I’ve long wanted to get a tattoo. When I was in college–well before it was cool to sport ink–a fellow TA had a tiny American flag in the shape of a heart on her ankle, and I wanted one, post-haste. However, not being much of a flag or tiny heart person, I couldn’t imagine what to get. Fond of ritual to a near-OCD fault, it would have to be something meaningful, marking a significant event that altered the course of my life.
No big, yes?
For the last twenty-two years, I couldn’t come up with anything. It was just as well, because in my early thirties I made a pact with my body no longer to cause it harm, even the aesthetically derived kind. No new scarring, no new piercings, even some of the old ones had to come out. Having withstood more than its share of family inflicted harm by the age of seven, the self-harming release that was my teens, and the chronic pain of my thirties and ever-after, my body said, “Enough.”
I’ve led a fairly vanilla exterior, since. I’m not complaining, just saying in the world of profound body ritual, chameleon hair has nothing on writing a story on a body.
Last fall, the end of monochroma came into view. Over lunch and while discussing parenting, a dear friend reminded me how most of the distress of our lives and our ability to cope with it is set by the age of five, that our centers of empathy, compassion, and confidence are likewise, and what an accomplishment it is to reach that age without trauma.

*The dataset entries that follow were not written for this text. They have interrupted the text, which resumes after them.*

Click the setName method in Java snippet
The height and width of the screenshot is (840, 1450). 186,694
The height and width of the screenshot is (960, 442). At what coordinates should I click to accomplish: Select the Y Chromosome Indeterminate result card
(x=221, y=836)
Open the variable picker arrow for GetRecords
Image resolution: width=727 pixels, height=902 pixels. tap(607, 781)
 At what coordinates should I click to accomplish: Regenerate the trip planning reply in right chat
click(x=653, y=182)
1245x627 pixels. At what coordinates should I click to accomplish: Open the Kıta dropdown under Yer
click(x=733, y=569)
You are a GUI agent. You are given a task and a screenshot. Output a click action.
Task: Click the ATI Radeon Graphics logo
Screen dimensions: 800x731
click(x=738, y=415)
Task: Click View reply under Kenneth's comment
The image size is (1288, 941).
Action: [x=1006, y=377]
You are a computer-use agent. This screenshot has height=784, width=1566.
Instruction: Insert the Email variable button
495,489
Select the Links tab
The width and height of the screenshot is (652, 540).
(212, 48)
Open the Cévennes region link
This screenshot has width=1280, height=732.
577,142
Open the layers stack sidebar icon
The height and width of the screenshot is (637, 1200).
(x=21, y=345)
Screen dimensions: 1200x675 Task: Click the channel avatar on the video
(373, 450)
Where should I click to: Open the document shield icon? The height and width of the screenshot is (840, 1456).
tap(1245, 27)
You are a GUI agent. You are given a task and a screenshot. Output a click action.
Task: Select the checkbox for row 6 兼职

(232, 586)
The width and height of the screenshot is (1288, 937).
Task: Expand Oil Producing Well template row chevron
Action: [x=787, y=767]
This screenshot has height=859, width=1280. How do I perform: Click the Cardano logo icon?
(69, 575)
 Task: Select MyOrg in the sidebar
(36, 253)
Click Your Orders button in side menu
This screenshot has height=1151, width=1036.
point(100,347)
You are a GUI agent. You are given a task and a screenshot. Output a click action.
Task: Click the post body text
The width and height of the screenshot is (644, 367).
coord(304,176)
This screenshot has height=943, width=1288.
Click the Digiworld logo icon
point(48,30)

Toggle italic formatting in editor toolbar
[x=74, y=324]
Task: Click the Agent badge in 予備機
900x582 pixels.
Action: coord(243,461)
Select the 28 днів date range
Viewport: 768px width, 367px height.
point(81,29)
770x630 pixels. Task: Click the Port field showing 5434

I didn’t clear five, though at six I made a profound decision about what seven would look like. The night before my seventh birthday, the last time I was hurt, I stated a very clear mantra, and decided to stop the abuse by all means necessary. Years ago, I wrote about that night and speaking that boundary in Gift of the Dreamtime. What I didn’t write, what I couldn’t know even then, was how hard it was to be that resourceful at seven years old, to make that boundary stick. This, I learned only in the last year, watching my six-year-old twins.
I didn’t understand the stress I was under, the choices I had to make, the lies I had to tell, the people and dynamics I had to manipulate. How vividly I recall working it like a champ so that I would never be left alone with that man again, and I wasn’t. It truly was a feat of incredible skill, impeccable timing, and pure survival.
Children are capable of amazing and unthinkable potential.
With my friend’s words, it hit me what I would write on my body, and exactly where. On my wrists, the site of so many scars, I would write forgiveness of myself for the shadow behaviour I adapted to stay safe and sane. I would thank my family for doing everything they could to give me what I needed when they found out what had happened, even when nothing anyone could have done would have been enough. And I would write about forgiving life for nothing ever being enough.
I would thank the parts of me that got me where I am today, and vow their care and safekeeping, no matter what comes in my life. No more self harm.
I would write thanks to my spirit guides and ancestors, to the father of my children, and to my beautiful, safe, whole, happy kids, for a very honest and safe family life.
I would write thanks to the loved ones and spirits who have protected my children. I would write true and clear joy to celebrate myself and their father for doing the very best we could to keep them safe, and the fact that it worked.
I would write the hard, though true, realization that I can’t protect them forever, that as they grow older and become more independent, I won’t be able to keep them from hurting themselves, from being hurt by the world.
I would write all these things onto my body, and it would hurt. It would trigger, but it would be okay, because pain is not a threat and a body’s not a target. It’s a page, a book, an entire library, written for life.
In barred owl feathers and branches, tent rune ciphers hinting Twinkies, so it was inked, mere days before my kids turn seven, with compassion, with intention.
Because this full circle has come full.
Because alongside the ill-gained scars, I will honor the wonderful passings of my life and let them mark me.